Machar calls to prepare ground for national reconciliation and healing
November 29, 2012 (JUBA) – South Sudan’s vice-president, Riek Machar, on Thursday urged the leaderships of the state governments to prepare the ground for the upcoming conference on national reconciliation and healing among the communities and leaders in South Sudan.
According to the vice-president’s press secretary, James Gatdet Dak, he said Machar reiterated the need for the national reconciliation during a meeting with governors and speakers of the state assemblies on the sideline of the post-independence 2nd Governors’ Forum at the Freedom Hall in Juba on Thursday.
The vice-president briefed the state leaders about the initiative by the government to make the nation reconcile with its past, adding that the bitterness should not be allowed to carry on to the next generation.
Machar blamed the situation on the decades of war with the present Sudan and its resulting internal conflicts within South Sudan, saying such conflicts caused mental and physical barriers among the communities.
This, he said, has also affected the inter-marriages between tribes which used to be a practice by the older generation.
Machar recalled a sample research he made during his visits to Lakes state during which nobody from the younger generation including youth in the cattle camps told him he got married to a Nuer girl. Only people from the older generation of the Dinka tribe of about 50 years of age said they got married to Nuer ladies.
When he asked why the youth didn’t get married to Nuer girls, the young men replied that during the war there were no more inter-communal meeting points of youth across the communal borders where young men across could have a chance to court girls from the other side since communities became rivals and enemies, they told Machar.
Machar further recalled that during those good old days a Nuer or Dinka man would fluently speak and even sing songs in the other’s language in the process of courting the girls.
“We need to break this barrier,” Machar told the state leaders.
Leaders in South Sudan are known for their reconciling spirit after political differences.

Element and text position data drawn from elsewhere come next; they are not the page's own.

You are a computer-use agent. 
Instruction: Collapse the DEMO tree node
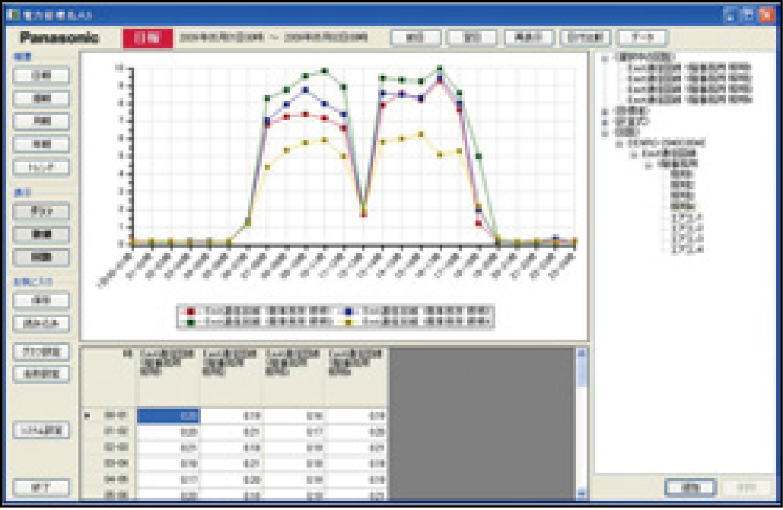tap(620, 142)
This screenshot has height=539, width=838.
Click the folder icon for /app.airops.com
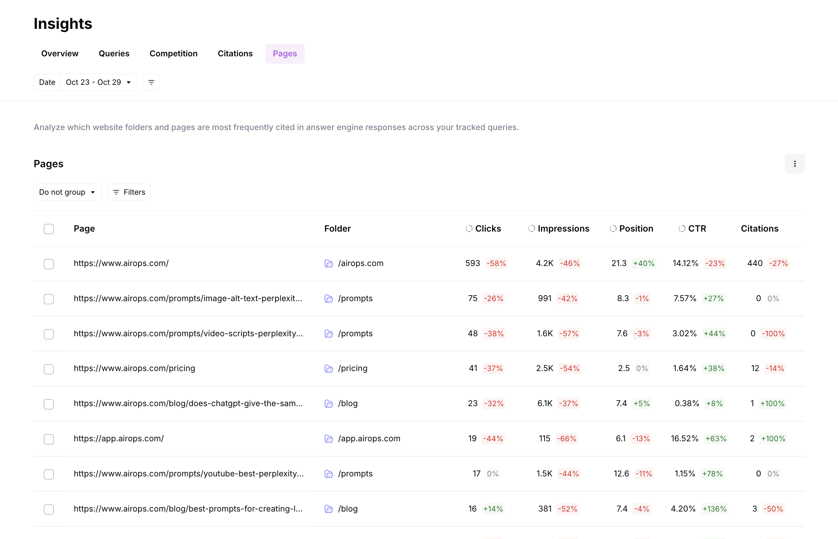click(328, 439)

Examples include the reconciliation between Machar and the late leader, John Garang, in 2002 in Nairobi, which resulted to the merger of their forces after the 1991 political split.
Another successful reconciliation was between the late leader John Garang and the current president of South Sudan, Salva Kiir Mayardit, in Rumbek in November 2004, when a conflict emerged between the two over the running of the movement.
Machar told the state leaders that the current barriers caused by the lingering wars in minds even after independence was attained should be addressed and overcome, urging them to prepare the ground for the reconciliation.
The Office of the President through the Presidential advisor for decentralization, Tor Deng Mawien, will organize the upcoming April 2013 conference and its subsequent campaigns in the states. It will also establish the necessary communications with all the stakeholders at all levels of government.
A renowned international organization, the Initiative of Change, which is known for intervening in such reconciliation processes around the world, will also participate in the similar process in South Sudan. The vice-president of the Initiative of Change, Edward Peter, an Australian-born British, was present with his team during the Thursday meeting in Juba.
Edward in his remarks during the meeting expressed his organization’s readiness to assist in the reconciliation process in the country, which will bring on board famous international personalities including the South African Archbishop, Desmond Tutu.